Reasoning that a naval war between Japan and the United States would culminate in a decisive battle between the fleets and that winning this battle would win the war (as it had for the Japanese with the Battle of Tsushima against the Russians in 1905), Japanese strategists designed a war plan that focused heavily on putting themselves into a strong position to initate such a decisive battle, chaining back from this all the way to the level of what types of ships to build.
However, this reasoning backfired. The Japanese fixation on concentrating forces for a major battle lead them to ignore elements of the war that could have given them an advantage. For instance, Japan never had a serious anti-commerce raiding strategy on either offense or defense; their submarines were focused on whittling down the enemy fleet in preparation for a final battle and they neglected attacks on US shipping and inadequately defended their own shipping from similar methods.

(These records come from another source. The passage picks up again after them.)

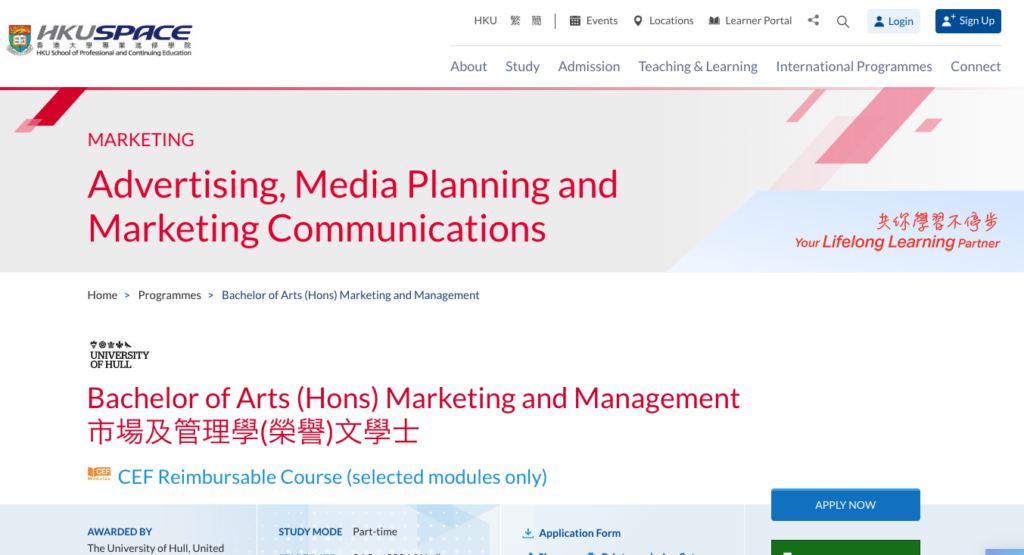Click the University of Hull logo
This screenshot has height=555, width=1024.
(119, 355)
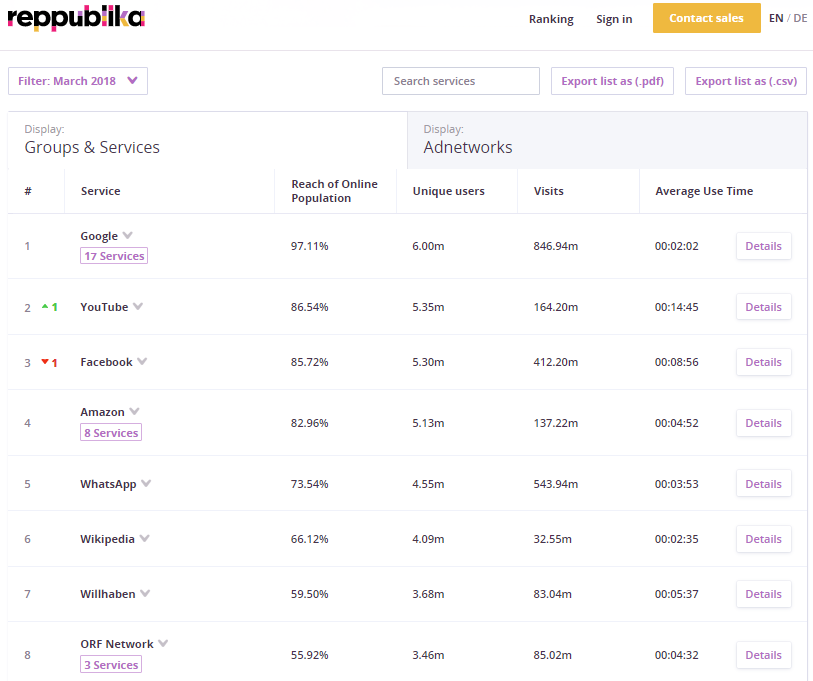Image resolution: width=813 pixels, height=681 pixels.
Task: Export the list as CSV
Action: tap(746, 81)
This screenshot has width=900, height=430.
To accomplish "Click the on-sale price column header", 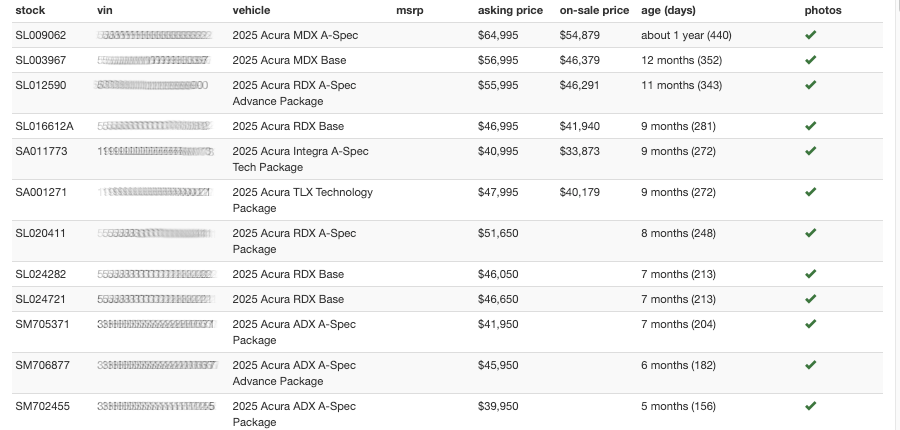I will tap(594, 10).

By contrast, while the United States had begun the war with similar “decisive battle” ideas (these were quite in vogue thanks to Mahan’s influence), they were ironically forced to come up with a new strategy following heavy losses at Pearl Harbor. Their “island hopping” strategy focused on building incremental advantages and didn’t rely on staging a specific battle until circumstances presented that as the best option—and indeed proved far more effective.
Now, there are of course other factors at work here—the US had very relevant industrial and commerce advantages, for instance—but this does seem a non-toy example where focusing on chaining backwards from a desired end point too far in the future led to serious strategic errors.
Hm, I can’t say I find this example very convincing either. In Bostrom’s paper, he identifies many different ways in which the human species could go extinct. If the Japanese thought the same way Bostrom did, they would have brainstormed many different scenarios under which they could lose the war. Their failure to do so represents a lack of lateral thinking, which seems orthogonal to the forward chain vs backward chain thing. Lack of lateral thinking can come up during forward chaining too, if you don’t fully explore your options (e.g. spending all of your time thinking about air power and none of your time thinking about sea power).
Anyway, I suspect a balance of both forward and back chaining is best. Backchaining is good for understanding which factors are actually important. Sometimes it’s not the ones you think would give you “generalized advantage”. For example, during the Vietnam War, the Tet Offensive was a military loss for the North, so a naive notion of “generalized advantage” might have indicated it was a bad idea. But it ended up being what allowed them to win the war in the long run due to its psychological effect on the American public. If the US military had backchained and tried to brainstorm all of the scenarios under which the South could lose the war (“murphyjitsu”), they might have realized at a certain point that demoralization of the American public was one of the few remaining ways for them to lose. Further backchaining, through thinking like the enemy and trying to generate maximally demoralizing attack scenarios, might have suggested the idea of a surprise attack during the Lunar New Year truce period.
I’d expect our intuitions about “generalized advantage” to be least reliable in domains where we have little experience, such as future technologies that haven’t been developed yet. But I think backchaining can be useful in other scenarios as well—e.g. if my goal is to be President, I could look at the resume of every President at the time they were elected, and try to figure out what elements they had in common and how they were positioned right before the start of their successful run.